WYMAGANIA:
1) Przepisz dokładnie fragment artykułu o 20. kolejce Saltex 4 ligi, zaczynając od słów „Spośród tych spotkań” i kończąc na słowach „będzie szukał wszędzie.” włącznie.
2) Przedstaw jako tabelę Markdown z kolumnami „Nr” i „Wiersz” tylko te wiersze rekordów, które zaczynają się od wiersza zawierającego „At what coordinates should I click to accomplish: Select the 6a” i biegną aż do wiersza zawierającego „coord(194,345)” włącznie. Puste wiersze pomiń.

PREZENTOWANY TEKST:
________

Piłka nożna. Saltex 4 liga - przed nami 20. kolejka

Marcin Sabat
Marcin Sabat
Napastnik Tomasz Jaworski (z lewej) i jego Stal nie zanotowali jeszcze w tym sezonie porażki. Z kolei Śląsk Łubniany i Przemysław Czajkowski na wygraną czekają już od dziewięciu spotkań.
Napastnik Tomasz Jaworski (z lewej) i jego Stal nie zanotowali jeszcze w tym sezonie porażki. Z kolei Śląsk Łubniany i Przemysław Czajkowski na wygraną czekają już od dziewięciu spotkań. Jarosław Staśkiewicz
20. kolejka Saltex 4 ligi upłynie pod znakiem rywalizacji zespołów zdeterminowanych i walczących o byt z tymi, które raczej są spokojne.

Spośród tych spotkań ciekawie zapowiada się mecz w Głubczycach, gdzie w sobotę stawi się Skalnik. O ile Polonia walczy o podium i wiosnę wykorzystuje na wprowadzenie do drużyny wychowanków o tyle jej rywal ma coś do udowodnienia. Skalnik zajmuje 15. miejsce oznaczające spadek, a tak źle dawno w Graczach nie było, a częściej cieszyli się tam z 3 ligi. Zimą jednak dokonano ciekawych transferów. Za drużyną dobry występ przeciwko Małejpanwi, a już wygrana w meczu zaległym pozwoli uciec ze strefy spadkowej. Skalnik jednak punktów będzie szukał wszędzie.

________

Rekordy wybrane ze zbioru
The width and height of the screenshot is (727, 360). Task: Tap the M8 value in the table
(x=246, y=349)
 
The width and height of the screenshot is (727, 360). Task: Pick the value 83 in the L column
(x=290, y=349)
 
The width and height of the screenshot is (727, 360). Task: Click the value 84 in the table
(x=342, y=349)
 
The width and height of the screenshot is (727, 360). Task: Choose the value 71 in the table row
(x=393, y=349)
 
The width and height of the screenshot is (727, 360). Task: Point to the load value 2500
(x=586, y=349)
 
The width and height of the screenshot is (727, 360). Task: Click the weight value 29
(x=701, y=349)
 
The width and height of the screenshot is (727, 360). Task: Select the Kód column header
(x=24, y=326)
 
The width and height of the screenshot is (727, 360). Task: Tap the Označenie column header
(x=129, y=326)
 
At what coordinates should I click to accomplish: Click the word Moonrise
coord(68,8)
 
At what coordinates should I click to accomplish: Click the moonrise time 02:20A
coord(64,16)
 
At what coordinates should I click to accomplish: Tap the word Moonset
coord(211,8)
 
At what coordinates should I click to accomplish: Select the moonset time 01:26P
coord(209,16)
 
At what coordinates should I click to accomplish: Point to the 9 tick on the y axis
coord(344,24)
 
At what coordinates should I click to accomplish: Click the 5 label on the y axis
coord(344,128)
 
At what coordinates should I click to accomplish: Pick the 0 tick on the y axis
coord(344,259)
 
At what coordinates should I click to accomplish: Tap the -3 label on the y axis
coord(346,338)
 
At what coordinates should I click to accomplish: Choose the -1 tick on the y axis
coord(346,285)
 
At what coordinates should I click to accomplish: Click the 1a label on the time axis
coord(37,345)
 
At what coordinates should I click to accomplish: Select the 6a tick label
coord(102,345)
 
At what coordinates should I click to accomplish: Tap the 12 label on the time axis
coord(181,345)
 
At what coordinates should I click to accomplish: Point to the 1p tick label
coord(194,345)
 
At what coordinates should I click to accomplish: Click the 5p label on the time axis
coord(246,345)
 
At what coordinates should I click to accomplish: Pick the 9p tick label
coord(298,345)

________

WYNIKI ĆWICZENIA:
1)
Spośród tych spotkań ciekawie zapowiada się mecz w Głubczycach, gdzie w sobotę stawi się Skalnik. O ile Polonia walczy o podium i wiosnę wykorzystuje na wprowadzenie do drużyny wychowanków o tyle jej rywal ma coś do udowodnienia. Skalnik zajmuje 15. miejsce oznaczające spadek, a tak źle dawno w Graczach nie było, a częściej cieszyli się tam z 3 ligi. Zimą jednak dokonano ciekawych transferów. Za drużyną dobry występ przeciwko Małejpanwi, a już wygrana w meczu zaległym pozwoli uciec ze strefy spadkowej. Skalnik jednak punktów będzie szukał wszędzie.

2)
| Nr | Wiersz |
|---|---|
| 1 | At what coordinates should I click to accomplish: Select the 6a tick label |
| 2 | coord(102,345) |
| 3 | At what coordinates should I click to accomplish: Tap the 12 label on the time axis |
| 4 | coord(181,345) |
| 5 | At what coordinates should I click to accomplish: Point to the 1p tick label |
| 6 | coord(194,345) |